1. The Obstacles to Digitization
2. Lewis Lancaster
3. Makeup of the Descriptive Catalogue
4. The Digitization Process
5. The Present and Future Status of the Project
6. Acknowledgments

1. The Obstacles to Digitization

At the time of the completion of this project of the digitization and web release of the Descriptive Catalogue (October 2004), the Internet in its status as the emerging universal library for cultural and literary information stands at a somewhat ambiguous juncture. On one hand, it is clear that a decade after the birth of the scholarly resource as web site, both the volume of reliable information available on the Web and the sophistication of the techniques for their presentation are continuing to grow at a rapid pace. Hence the task of trying to put together a complete and well-organized guide of sites offering serious and reliable information, even limited to the field of Buddhist Studies, would already be daunting. Resources already on line are being well-used by academic researchers, their students, and people from all sorts of backgrounds and occupations. For many types of research projects, it is perfectly appropriate for a student to begin the task with a search on the web for keywords.

Yet on the other hand, at least from the perspective of those who are more personally involved in the development of professional-quality web resources, the pace at which they are making their way into cyberspace can at times seem excruciatingly slow. Although most versions of the Buddhist canons have now made it on to the Web, along with a smattering of reference works, the bulk of the dictionaries, encyclopedias and so forth that Buddhologists need for their everyday work remain lodged in book form, with most of them having little prospect for digitization and ready accessibility on the web in the near future.

┄┄┄┄┄┄┄┄┄┄┄┄┄┄┄┄┄┄┄┄

## TASKS
a. Answer from the passage on digitizing the Descriptive Catalogue:
(i) In what month and year was the project completed?
(ii) What is the title of section 6?
(iii) In what form do most of the dictionaries and encyclopedias that Buddhologists need still remain?
b. Carry on the passage on digitizing the Descriptive Catalogue, starting right after its final sentence.
The data after this passage has no connection to it.

## DATA BLOCK
┄┄┄┄┄┄┄┄┄┄┄┄┄┄┄┄┄┄┄┄

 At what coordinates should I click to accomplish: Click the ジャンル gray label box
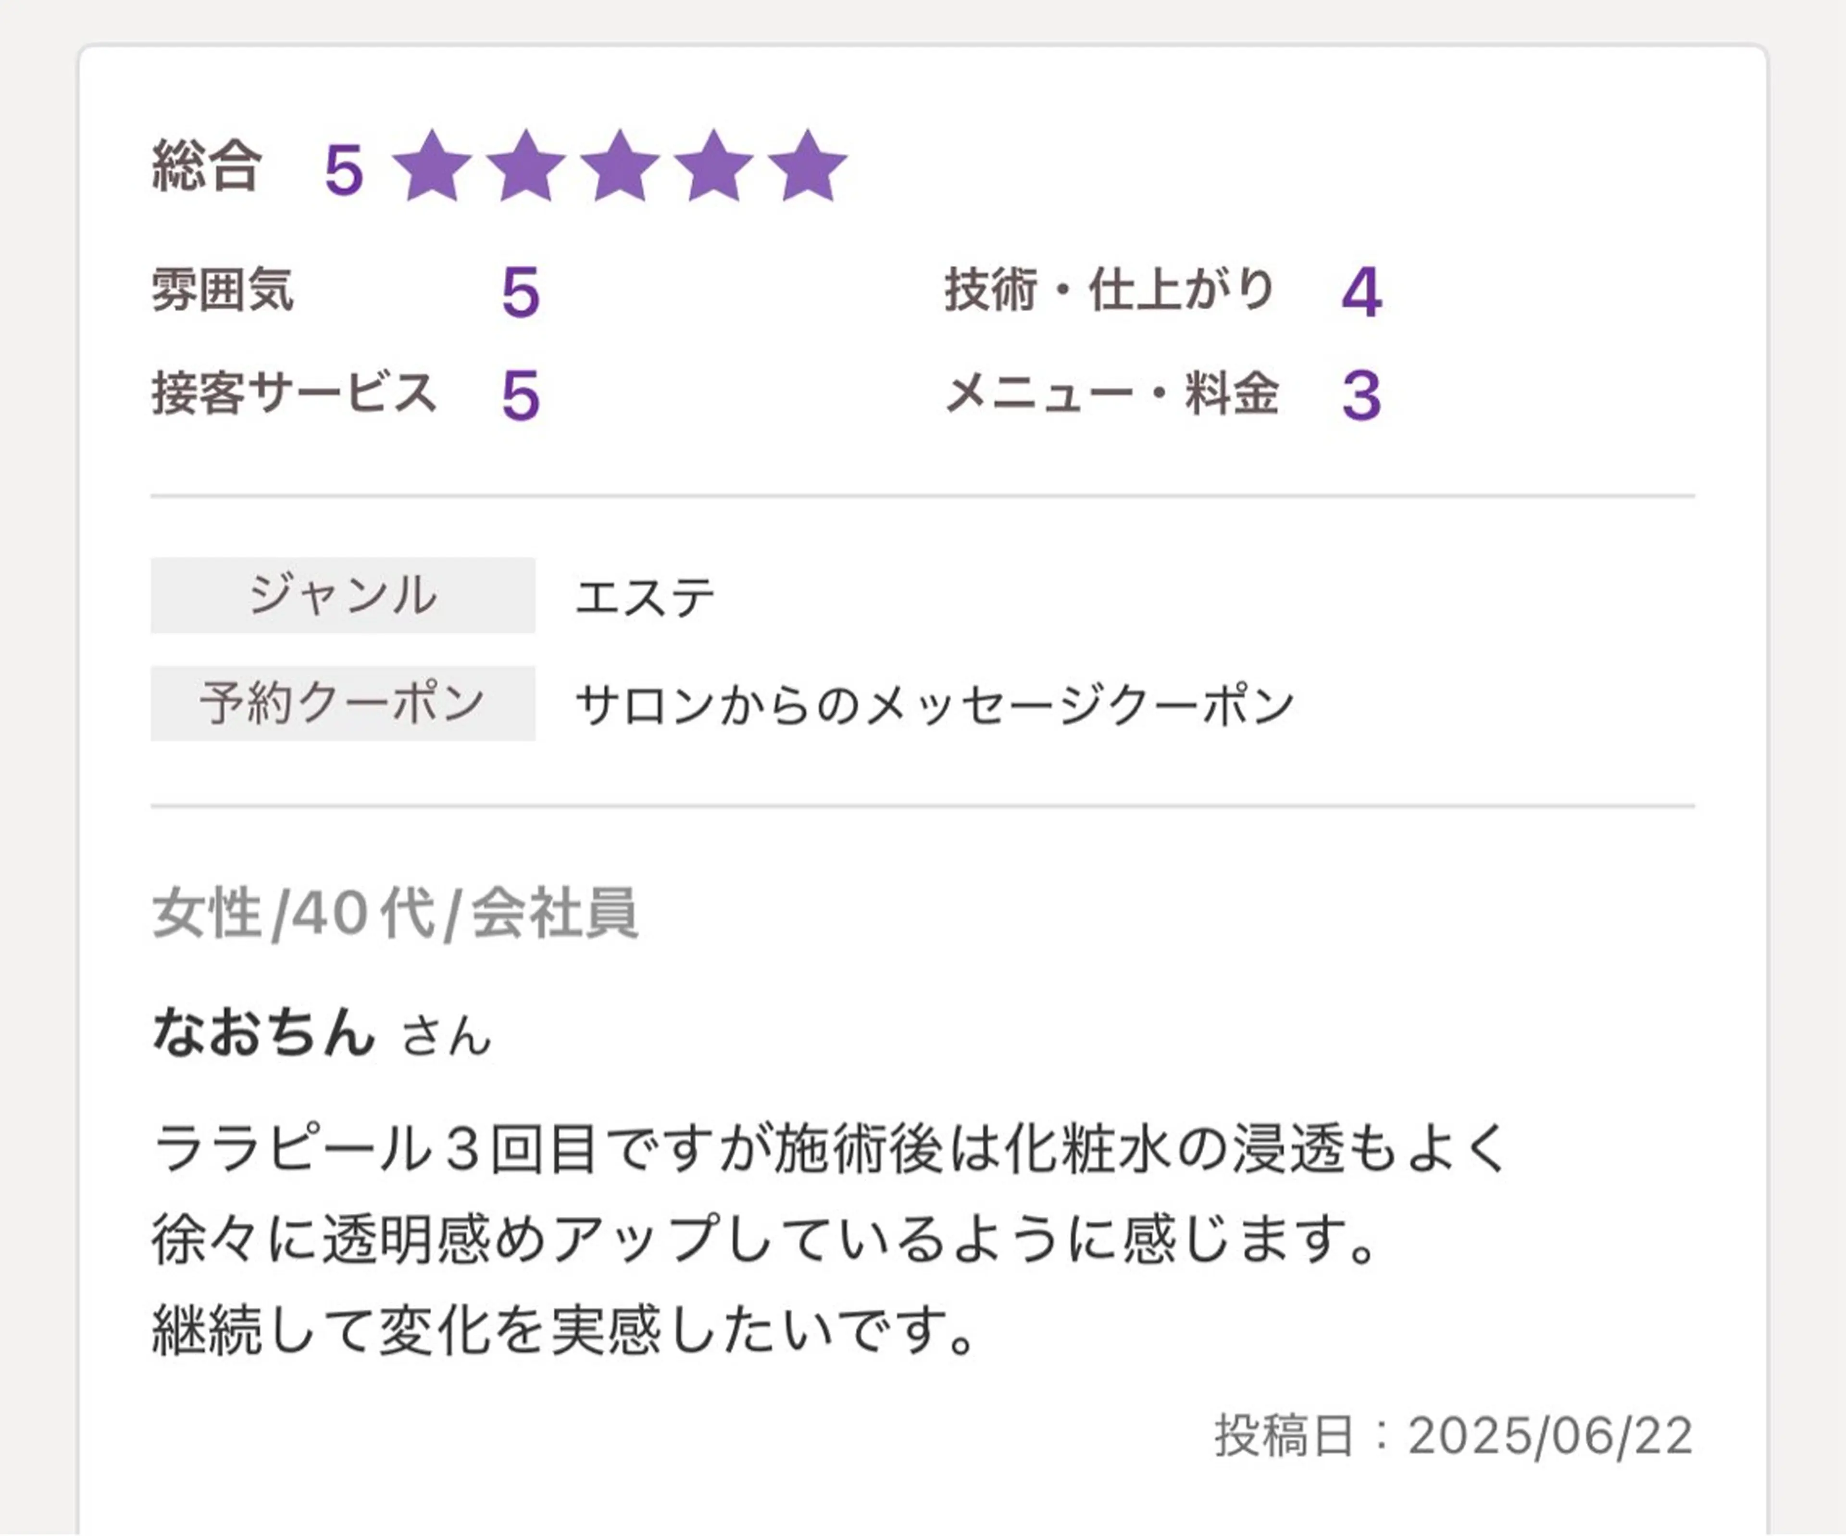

┄┄┄┄┄┄┄┄┄┄┄┄┄┄┄┄┄┄┄┄

## ANSWERS BY TASK
a.
(i) October 2004
(ii) Acknowledgments
(iii) In book form

b.
The main obstacle here lies in problems associated with intellectual property rights. Most dictionaries, indexes, concordances, maps and so forth are owned by companies, institutions, or individuals who have invested time and energy into their production, and according the economic model that has become part and parcel of modern scholarly research, need to continue to see a profit for their distribution. Thus, there are relatively few reference works that may legally be digitized and freely published, and those that are free for these purposes are usually dated materials.

Even in cases where IP issues regarding a particular text have been resolved, the labor involved the proper digital preparation of a significant reference work is considerable in scope. The scanning and OCRing of source materials must be done with care, and subsequent editing must be done by skilled persons who understand the content of the materials with which they are working. And since any digitization task that stops at the stage of the mere rendering of digital documents into a simple plain text format risks the forfeiture of most of its value, the vitally important task of markup must be carried out—thoroughly and accurately. This work can only be done by persons who not only understand the content of the subject text, but who have also gained a sufficient measure of aptitude in a computer markup language such as XML.


2. Lewis Lancaster

Leaving aside for the moment his work in compiling The Korean Buddhist Canon: A Descriptive Catalogue, Lewis Lancaster will no doubt go down in history as the leading pioneer in our time in terms of his energy and foresight in encouraging, organizing, and networking a wide range of the first generation of digitized Buddhist Studies textual and cultural resources. As the key organizer of the Electronic Buddhist Text Initiative (EBTI) in the early 1990's, Prof. Lancaster helped to create a forum wherein various digitization projects (initially, mostly projects focused on the digitization of the Buddhist canon) could share ideas, technology, funding, and energy. Through the auspices of bleeding-edge techno-academic gatherings like EBTI, and later, the Pacific Neighborhood Consortium (PNC) and then the Electronic Cultural Atlas Initiative (ECAI), Lancaster's stimulating energies moved on from digitization of the basic set of canonical texts, to the development of a wide range of textual, graphic, multimedia, GIS-based, and other resources that spill far out beyond the confines of Buddhist studies, to the cultures of every region.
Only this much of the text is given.